PASSAGE TO READ:
Really simple problems that require no action also works fine (lib/ch04/gps2_problem6.rb):

require 'gps2'
require 'pp'

gps = GPS2.new([:son_at_home],
              GPS::SCHOOL_OPS)
pp gps.solve(:son_at_home)

Monkey and bananas

So that we can see that the G in GPS is there for a reason, let’s see if we can apply the new version of GPS to a new domain. This problem is a classic AI problem – monkey and bananas. The basic idea is that a monkey is standing at the doorway to a room, there are bananas hanging from a rope in the middle of the room – out of the monkeys reach – and there is a chair near the door that the monkey can push into the room and stand upon to reach the bananas. The first thing we need to do is define the operators for this domain (lib/ch04/gps2_monkey1.rb):

require 'gps2'
require 'pp'

$banana_ops = [
              GPS2::op(:climb_on_chair,
                       :preconds => [:chair_at_middle_room,
                                     :at_middle_room,
                                     :on_floor],
                       :add_list => [:at_bananas, :on_chair],
                       :del_list => [:at_middle_room, :on_floor]),
              GPS2::op(:push_chair_from_door_to_middle_room,
                       :preconds => [:chair_at_door,
                                     :at_door],
                       :add_list => [:chair_at_middle_room,
                                     :at_middle_room],
                       :del_list => [:chair_at_door, :at_door]),
              GPS2::op(:walk_from_door_to_middle_room,
                       :preconds => [:at_door, :on_floor],
                       :add_list => [:at_middle_room],
                       :del_list => [:at_door]),
              GPS2::op(:grasp_bananas,
                       :preconds => [:at_bananas, :empty_handed],
                       :add_list => [:has_bananas],
                       :del_list => [:empty_handed]),
              GPS2::op(:drop_ball,
                       :preconds => [:has_ball],
                       :add_list => [:empty_handed],
                       :del_list => [:has_ball]),
              GPS2::op(:eat_bananas,
                       :preconds => [:has_bananas],
                       :add_list => [:empty_handed, :not_hungry],
                       :del_list => [:has_bananas, :hungry])

DATA SECTION:
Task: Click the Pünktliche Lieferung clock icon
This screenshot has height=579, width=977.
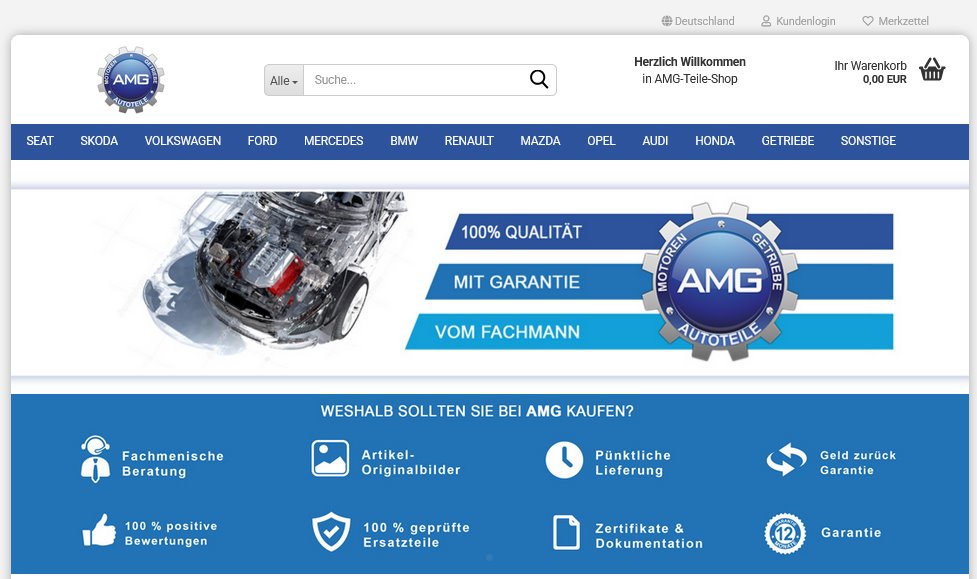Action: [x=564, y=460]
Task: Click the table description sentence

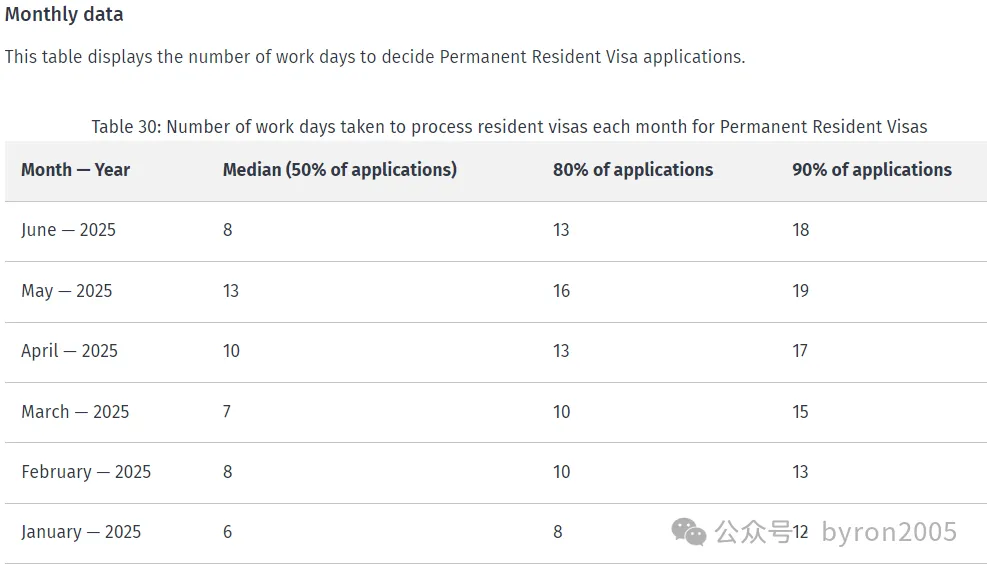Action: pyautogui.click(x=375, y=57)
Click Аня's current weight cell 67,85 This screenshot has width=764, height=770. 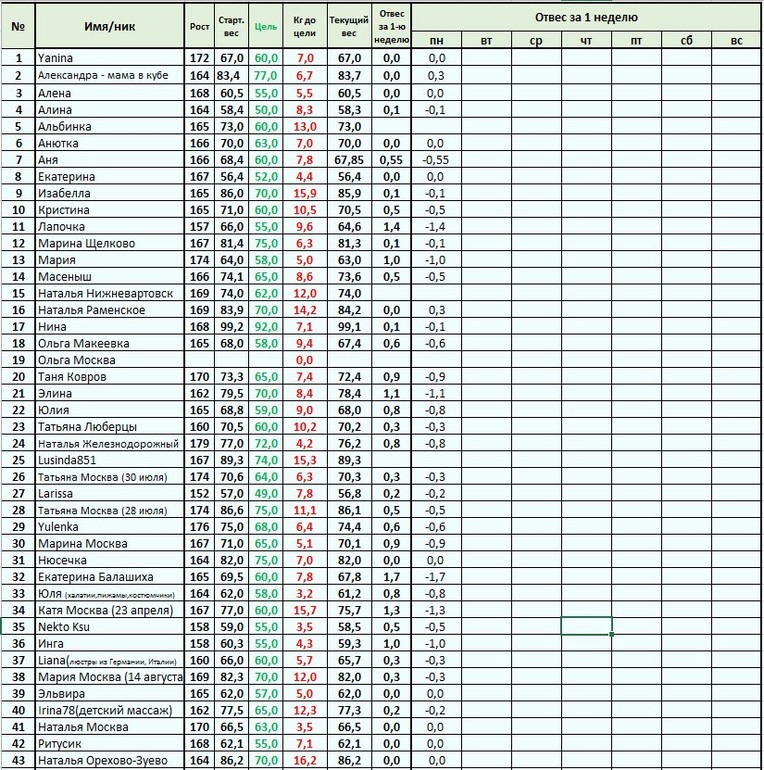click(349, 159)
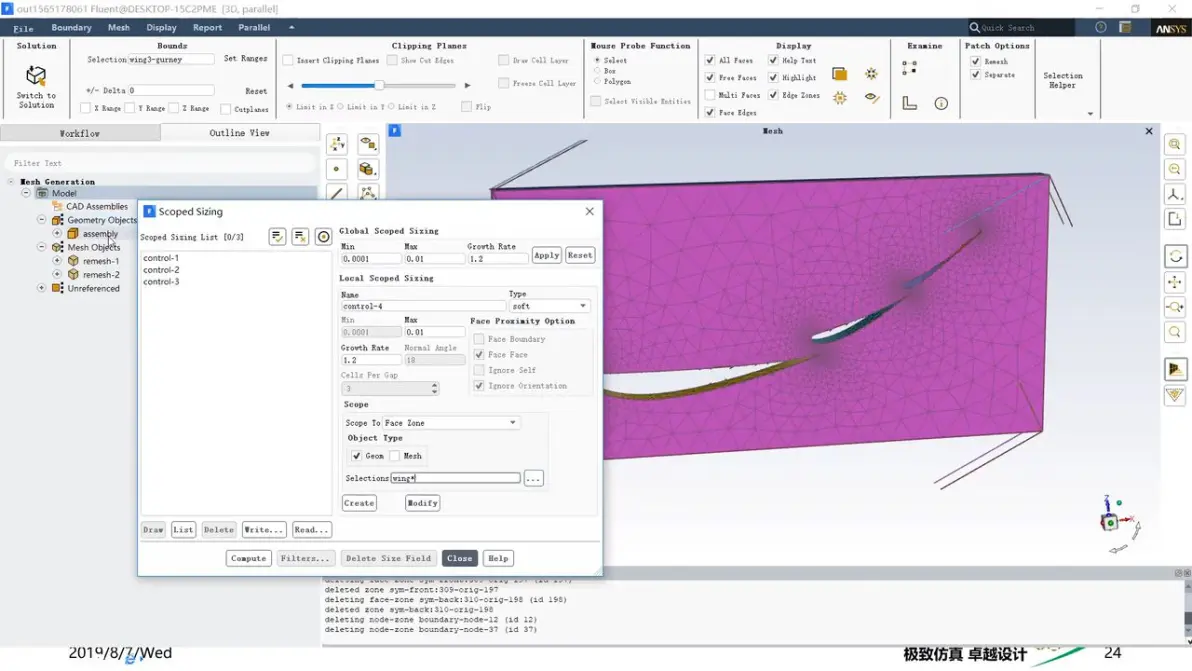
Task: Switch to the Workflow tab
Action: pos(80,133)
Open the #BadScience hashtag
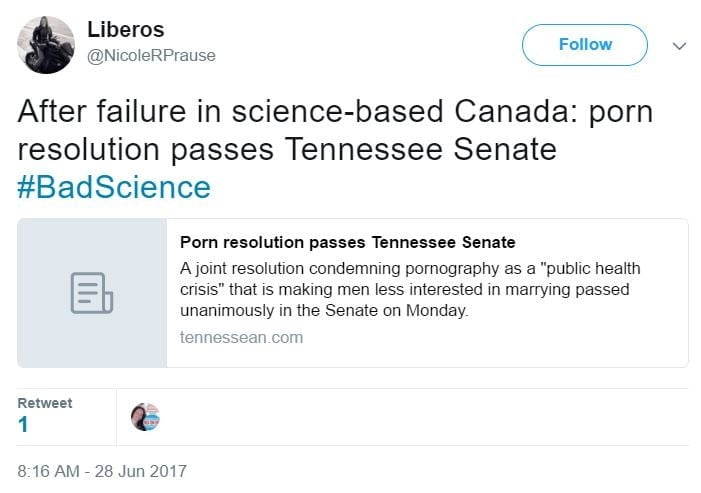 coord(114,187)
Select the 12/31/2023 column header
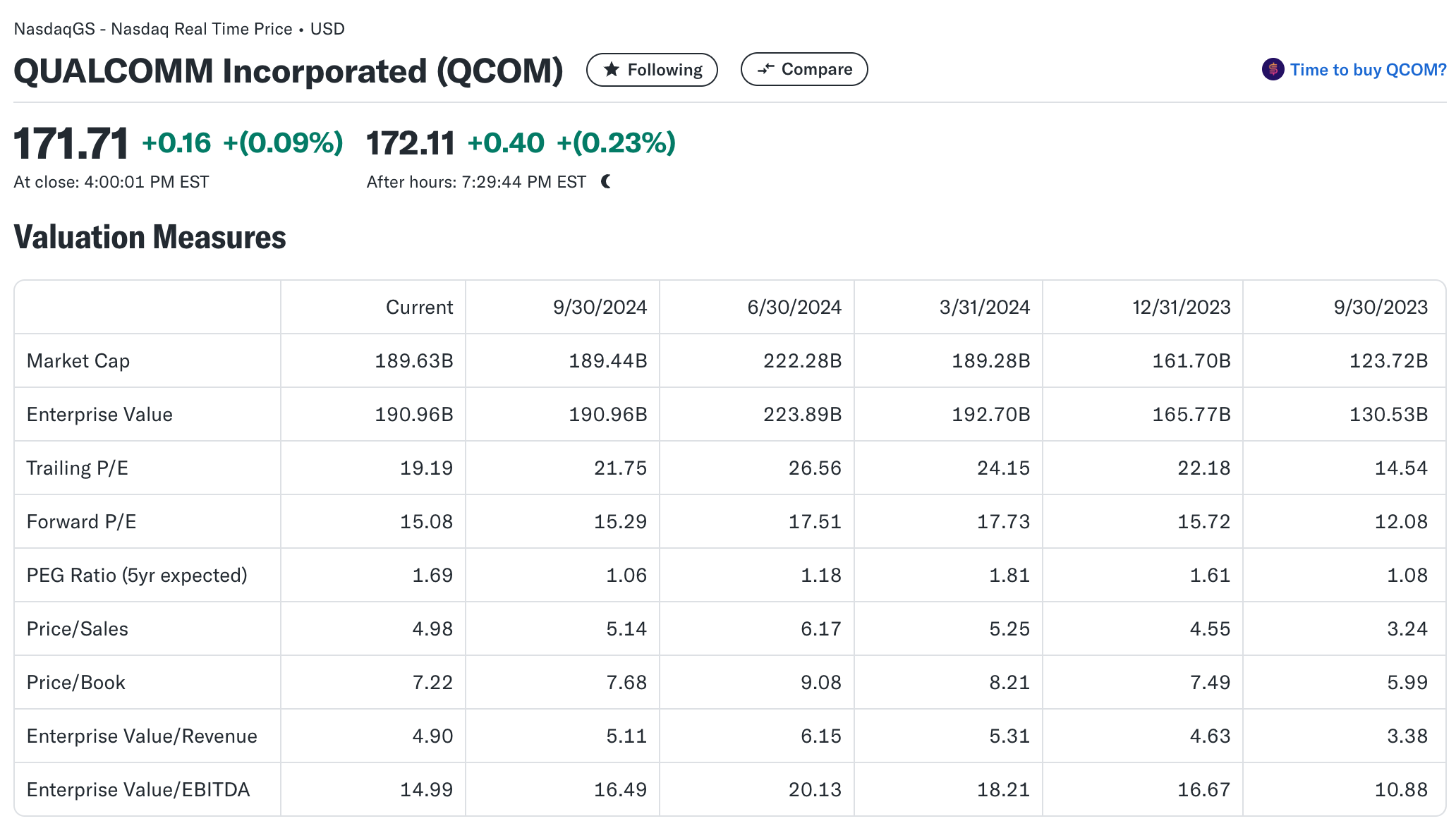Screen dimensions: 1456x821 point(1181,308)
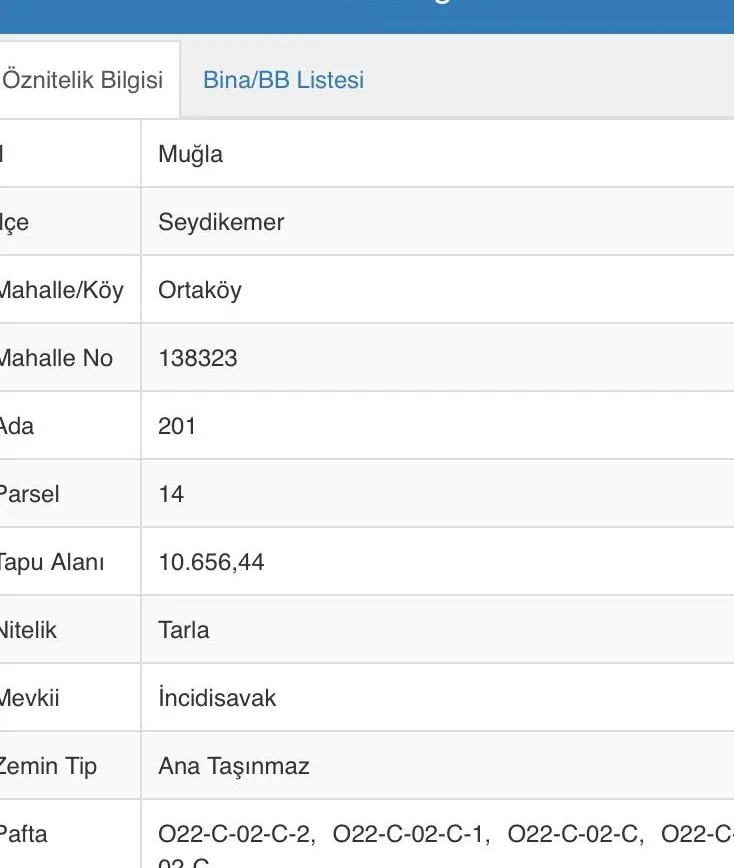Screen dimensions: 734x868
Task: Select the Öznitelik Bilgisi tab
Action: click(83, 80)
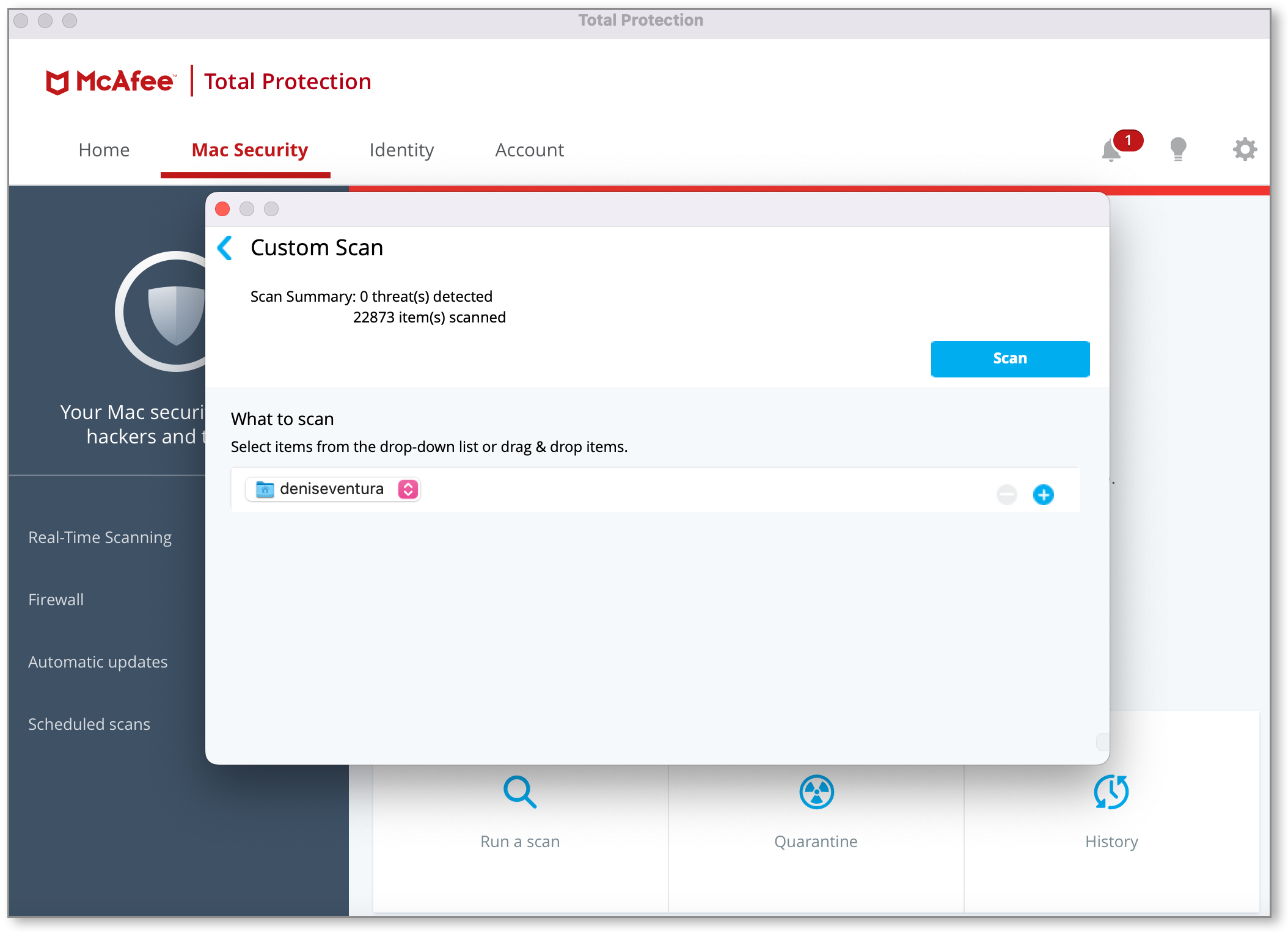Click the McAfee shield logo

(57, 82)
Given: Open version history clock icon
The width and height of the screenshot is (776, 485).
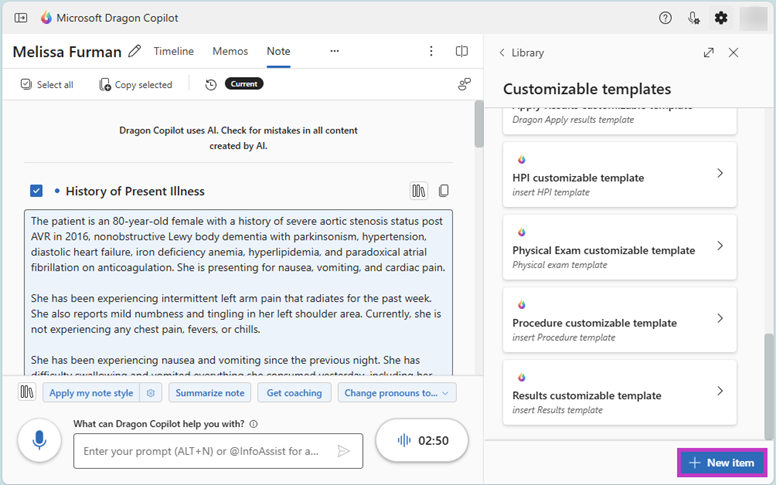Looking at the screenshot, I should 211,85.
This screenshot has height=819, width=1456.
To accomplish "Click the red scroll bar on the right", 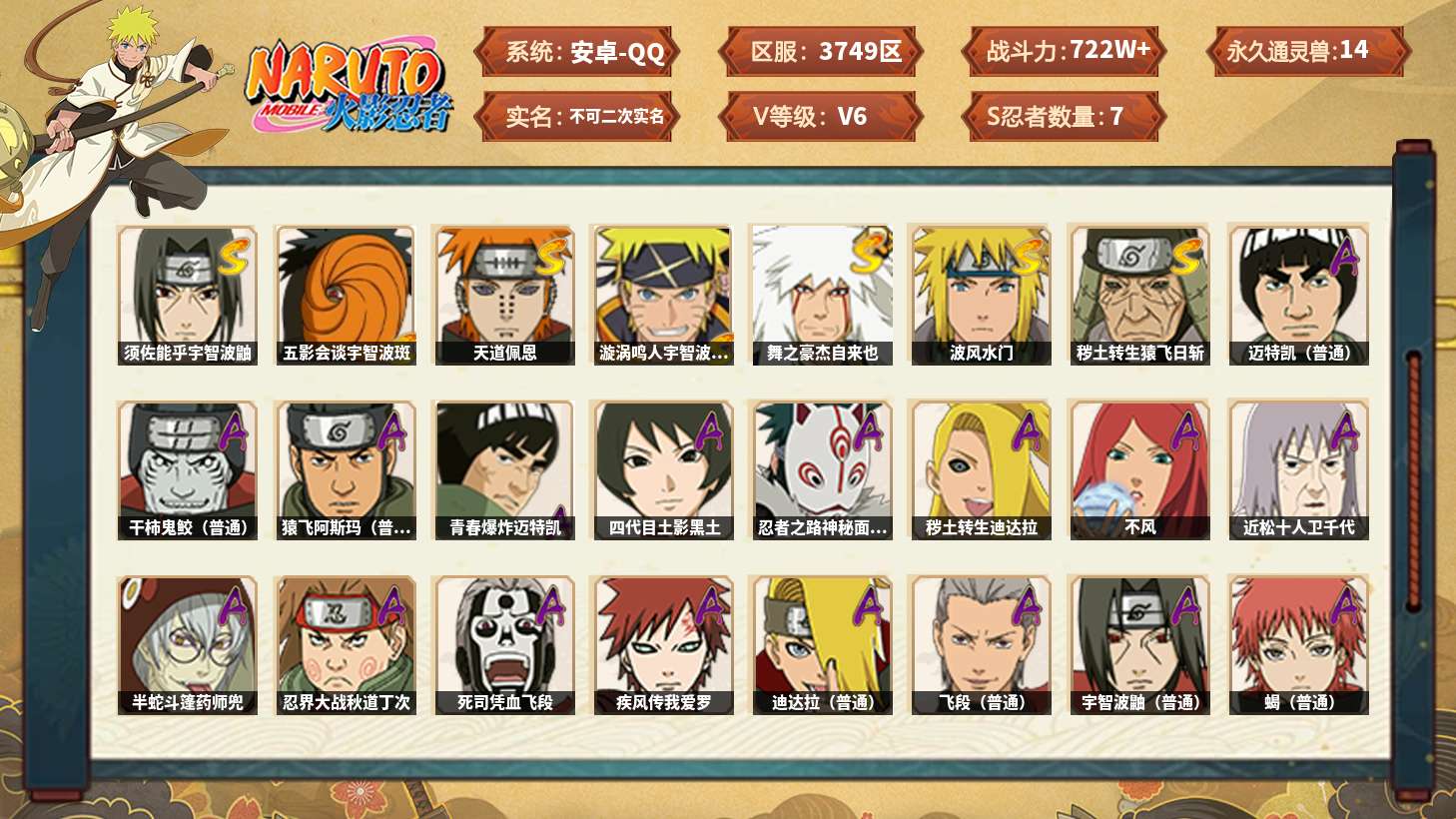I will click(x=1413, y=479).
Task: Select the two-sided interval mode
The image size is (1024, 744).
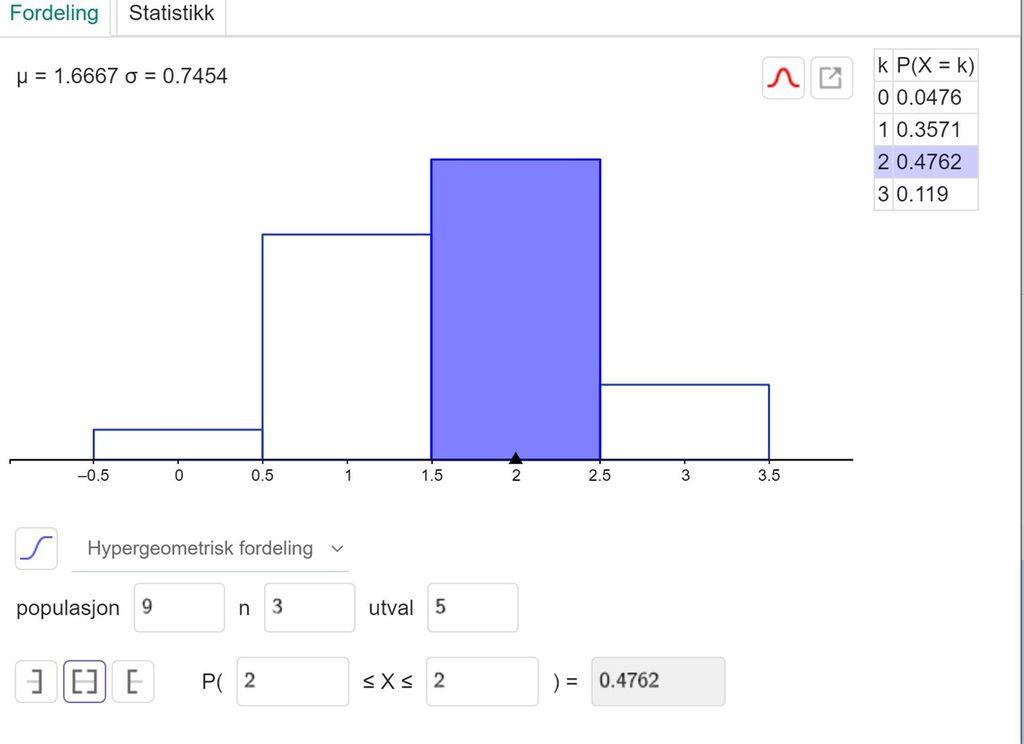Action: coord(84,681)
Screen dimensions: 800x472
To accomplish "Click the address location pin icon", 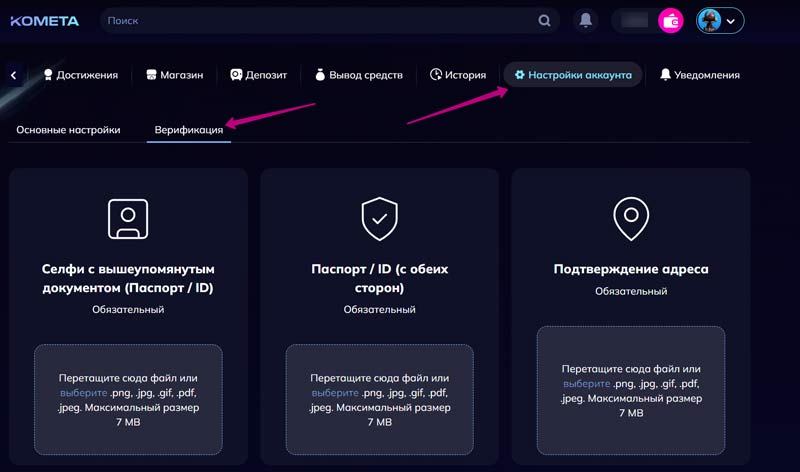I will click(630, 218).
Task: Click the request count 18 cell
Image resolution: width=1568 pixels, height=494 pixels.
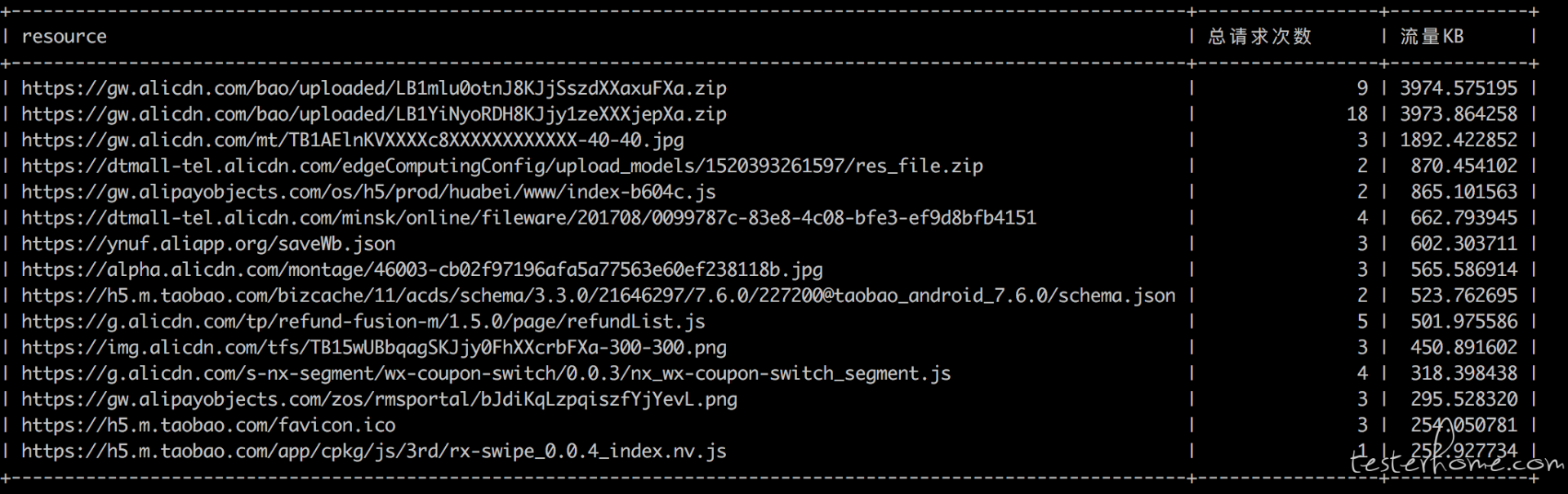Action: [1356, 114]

YOUR INSTRUCTIONS: Copy the text about the GPS problem solver, beginning at "Really simple problems" and stopping after "GPS::SCHOOL_OPS)", and swap "son_at_home" for "son_at_school" throughout that stretch. The entries aren't needed for what comes next.

RESULT OF THE EXERCISE:
Really simple problems that require no action also works fine (lib/ch04/gps2_problem6.rb):

require 'gps2'
require 'pp'

gps = GPS2.new([:son_at_school],
              GPS::SCHOOL_OPS)